Problem description
Single out the lines of the material that contain "panel" and copy them.

Data supplied
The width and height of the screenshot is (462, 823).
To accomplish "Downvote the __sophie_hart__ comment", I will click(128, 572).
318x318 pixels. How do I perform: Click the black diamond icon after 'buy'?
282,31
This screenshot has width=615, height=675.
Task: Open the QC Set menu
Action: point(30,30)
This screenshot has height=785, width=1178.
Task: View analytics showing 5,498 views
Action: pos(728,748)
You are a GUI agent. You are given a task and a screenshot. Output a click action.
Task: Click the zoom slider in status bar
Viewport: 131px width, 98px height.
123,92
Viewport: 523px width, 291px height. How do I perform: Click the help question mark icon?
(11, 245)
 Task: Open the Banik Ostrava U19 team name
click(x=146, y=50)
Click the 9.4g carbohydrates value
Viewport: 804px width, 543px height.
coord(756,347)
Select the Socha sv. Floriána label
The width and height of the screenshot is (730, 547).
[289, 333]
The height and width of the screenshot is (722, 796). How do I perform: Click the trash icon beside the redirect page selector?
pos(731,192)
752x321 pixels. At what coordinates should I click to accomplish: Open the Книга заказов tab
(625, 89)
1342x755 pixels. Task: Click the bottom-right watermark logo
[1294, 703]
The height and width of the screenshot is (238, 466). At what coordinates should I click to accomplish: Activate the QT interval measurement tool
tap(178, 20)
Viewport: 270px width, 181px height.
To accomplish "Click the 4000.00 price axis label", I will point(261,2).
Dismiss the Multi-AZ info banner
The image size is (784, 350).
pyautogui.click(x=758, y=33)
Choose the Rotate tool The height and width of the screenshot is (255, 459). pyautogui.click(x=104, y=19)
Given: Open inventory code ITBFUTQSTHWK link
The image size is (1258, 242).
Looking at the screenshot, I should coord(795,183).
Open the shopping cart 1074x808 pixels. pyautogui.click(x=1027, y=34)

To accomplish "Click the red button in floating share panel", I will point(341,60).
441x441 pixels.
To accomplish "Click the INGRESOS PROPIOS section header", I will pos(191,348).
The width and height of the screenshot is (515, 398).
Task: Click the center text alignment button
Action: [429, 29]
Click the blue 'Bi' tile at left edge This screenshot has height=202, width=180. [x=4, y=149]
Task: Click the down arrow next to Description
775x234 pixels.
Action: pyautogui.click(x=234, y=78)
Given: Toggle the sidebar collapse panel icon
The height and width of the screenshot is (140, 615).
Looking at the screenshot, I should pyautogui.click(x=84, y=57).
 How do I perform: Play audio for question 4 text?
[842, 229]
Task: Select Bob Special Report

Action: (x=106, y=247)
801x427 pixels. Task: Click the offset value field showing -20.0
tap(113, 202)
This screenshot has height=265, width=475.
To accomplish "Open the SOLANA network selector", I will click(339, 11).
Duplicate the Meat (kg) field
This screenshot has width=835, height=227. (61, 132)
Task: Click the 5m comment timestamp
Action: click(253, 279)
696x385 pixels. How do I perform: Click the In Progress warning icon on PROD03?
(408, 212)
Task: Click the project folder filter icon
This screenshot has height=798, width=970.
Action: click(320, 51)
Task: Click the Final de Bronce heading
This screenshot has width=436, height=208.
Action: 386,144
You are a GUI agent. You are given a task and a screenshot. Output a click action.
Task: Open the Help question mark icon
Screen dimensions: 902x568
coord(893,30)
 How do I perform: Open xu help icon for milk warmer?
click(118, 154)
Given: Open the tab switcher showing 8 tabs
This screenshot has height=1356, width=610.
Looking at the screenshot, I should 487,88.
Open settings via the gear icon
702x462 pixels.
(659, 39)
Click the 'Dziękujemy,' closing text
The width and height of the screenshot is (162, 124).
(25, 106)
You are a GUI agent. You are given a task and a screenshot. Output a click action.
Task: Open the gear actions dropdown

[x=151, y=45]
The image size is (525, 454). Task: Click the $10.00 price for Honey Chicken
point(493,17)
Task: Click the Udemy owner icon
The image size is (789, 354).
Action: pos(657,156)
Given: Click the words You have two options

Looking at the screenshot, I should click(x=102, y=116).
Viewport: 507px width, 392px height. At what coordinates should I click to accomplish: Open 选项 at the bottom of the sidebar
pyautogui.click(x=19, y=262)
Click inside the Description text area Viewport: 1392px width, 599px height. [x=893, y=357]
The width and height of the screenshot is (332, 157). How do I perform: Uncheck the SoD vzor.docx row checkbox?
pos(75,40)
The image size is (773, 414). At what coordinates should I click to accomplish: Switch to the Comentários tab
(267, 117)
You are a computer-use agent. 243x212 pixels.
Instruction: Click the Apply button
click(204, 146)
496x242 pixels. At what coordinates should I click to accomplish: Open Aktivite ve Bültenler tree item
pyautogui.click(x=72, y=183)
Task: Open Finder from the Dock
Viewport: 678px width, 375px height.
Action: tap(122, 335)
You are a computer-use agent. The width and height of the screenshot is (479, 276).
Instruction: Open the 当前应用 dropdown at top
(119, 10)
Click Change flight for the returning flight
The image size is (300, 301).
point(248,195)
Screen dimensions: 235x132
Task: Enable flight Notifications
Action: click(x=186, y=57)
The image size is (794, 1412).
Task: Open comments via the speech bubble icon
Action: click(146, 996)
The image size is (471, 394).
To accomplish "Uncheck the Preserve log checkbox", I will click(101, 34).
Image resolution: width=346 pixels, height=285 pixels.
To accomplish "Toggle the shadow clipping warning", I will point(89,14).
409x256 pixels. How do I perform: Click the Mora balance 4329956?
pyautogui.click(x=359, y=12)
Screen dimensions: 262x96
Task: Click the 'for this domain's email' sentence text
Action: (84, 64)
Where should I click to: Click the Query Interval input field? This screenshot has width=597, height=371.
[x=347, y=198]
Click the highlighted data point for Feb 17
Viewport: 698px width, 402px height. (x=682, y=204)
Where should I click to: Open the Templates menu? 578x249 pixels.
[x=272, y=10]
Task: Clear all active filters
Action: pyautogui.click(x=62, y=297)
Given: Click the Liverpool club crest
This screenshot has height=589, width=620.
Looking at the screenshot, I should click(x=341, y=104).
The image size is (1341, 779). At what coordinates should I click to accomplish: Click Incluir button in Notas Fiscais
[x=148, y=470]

Your response
To accomplish "Click the red button in floating share panel", I will point(341,60).
Given: Toggle the sidebar collapse panel icon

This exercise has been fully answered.